* _Problem statement_: Across the lines of the records below, how many have the string "word" in them? Answer with the number alone.

-=-=-=-=-

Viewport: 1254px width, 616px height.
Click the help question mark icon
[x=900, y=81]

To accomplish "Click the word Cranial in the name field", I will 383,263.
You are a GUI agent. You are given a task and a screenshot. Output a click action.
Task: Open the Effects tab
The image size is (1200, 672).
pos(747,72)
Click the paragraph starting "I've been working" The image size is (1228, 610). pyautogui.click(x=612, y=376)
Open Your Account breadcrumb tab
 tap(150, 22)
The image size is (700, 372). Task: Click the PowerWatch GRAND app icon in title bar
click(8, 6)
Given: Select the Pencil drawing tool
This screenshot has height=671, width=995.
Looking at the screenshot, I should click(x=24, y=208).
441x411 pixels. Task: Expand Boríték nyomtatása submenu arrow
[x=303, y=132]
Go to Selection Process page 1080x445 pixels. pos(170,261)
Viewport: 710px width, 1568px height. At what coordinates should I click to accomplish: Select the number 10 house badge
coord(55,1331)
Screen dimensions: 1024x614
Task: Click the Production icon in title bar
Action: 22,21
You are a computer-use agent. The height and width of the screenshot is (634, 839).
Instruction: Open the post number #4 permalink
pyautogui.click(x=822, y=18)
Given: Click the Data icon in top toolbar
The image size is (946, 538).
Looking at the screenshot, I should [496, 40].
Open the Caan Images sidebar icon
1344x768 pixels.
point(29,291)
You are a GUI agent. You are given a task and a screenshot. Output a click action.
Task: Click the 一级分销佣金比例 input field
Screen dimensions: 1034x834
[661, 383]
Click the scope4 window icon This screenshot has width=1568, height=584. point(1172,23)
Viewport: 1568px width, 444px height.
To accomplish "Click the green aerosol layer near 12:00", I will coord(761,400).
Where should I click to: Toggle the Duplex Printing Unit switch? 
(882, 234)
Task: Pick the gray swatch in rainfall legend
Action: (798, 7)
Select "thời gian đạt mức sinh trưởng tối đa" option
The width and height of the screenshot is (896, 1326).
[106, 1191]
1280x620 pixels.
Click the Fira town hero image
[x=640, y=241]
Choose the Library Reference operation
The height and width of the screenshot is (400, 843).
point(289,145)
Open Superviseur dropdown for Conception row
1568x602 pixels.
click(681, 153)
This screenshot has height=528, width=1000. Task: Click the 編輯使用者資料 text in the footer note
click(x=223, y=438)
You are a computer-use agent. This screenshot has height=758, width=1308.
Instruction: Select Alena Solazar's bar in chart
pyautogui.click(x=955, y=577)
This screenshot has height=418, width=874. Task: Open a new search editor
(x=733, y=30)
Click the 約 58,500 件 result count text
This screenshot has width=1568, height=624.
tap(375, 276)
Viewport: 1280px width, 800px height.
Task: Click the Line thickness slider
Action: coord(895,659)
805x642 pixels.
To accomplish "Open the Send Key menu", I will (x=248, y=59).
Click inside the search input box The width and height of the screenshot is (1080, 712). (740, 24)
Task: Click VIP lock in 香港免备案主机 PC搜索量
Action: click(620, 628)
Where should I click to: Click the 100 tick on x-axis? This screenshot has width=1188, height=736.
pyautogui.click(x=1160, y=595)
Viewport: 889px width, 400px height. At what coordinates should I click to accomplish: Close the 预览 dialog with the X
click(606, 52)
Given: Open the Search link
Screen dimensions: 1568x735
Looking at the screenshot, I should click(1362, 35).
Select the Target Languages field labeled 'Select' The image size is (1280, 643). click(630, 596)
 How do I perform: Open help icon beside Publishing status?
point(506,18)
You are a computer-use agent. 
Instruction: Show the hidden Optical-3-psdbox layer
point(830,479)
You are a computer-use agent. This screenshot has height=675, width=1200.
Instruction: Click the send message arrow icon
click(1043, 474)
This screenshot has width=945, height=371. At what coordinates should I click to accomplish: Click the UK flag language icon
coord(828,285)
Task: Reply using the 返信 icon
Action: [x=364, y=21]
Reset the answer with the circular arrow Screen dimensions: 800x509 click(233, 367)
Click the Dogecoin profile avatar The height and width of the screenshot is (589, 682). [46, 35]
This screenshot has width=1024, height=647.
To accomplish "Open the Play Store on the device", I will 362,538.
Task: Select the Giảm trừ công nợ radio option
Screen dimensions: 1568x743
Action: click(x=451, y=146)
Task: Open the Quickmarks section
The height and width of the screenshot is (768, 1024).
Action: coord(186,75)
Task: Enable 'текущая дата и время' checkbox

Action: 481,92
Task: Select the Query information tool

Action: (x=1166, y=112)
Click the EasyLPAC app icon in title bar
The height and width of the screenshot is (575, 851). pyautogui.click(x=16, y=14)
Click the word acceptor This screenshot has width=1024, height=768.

-=-=-=-=-

* _Response_: 2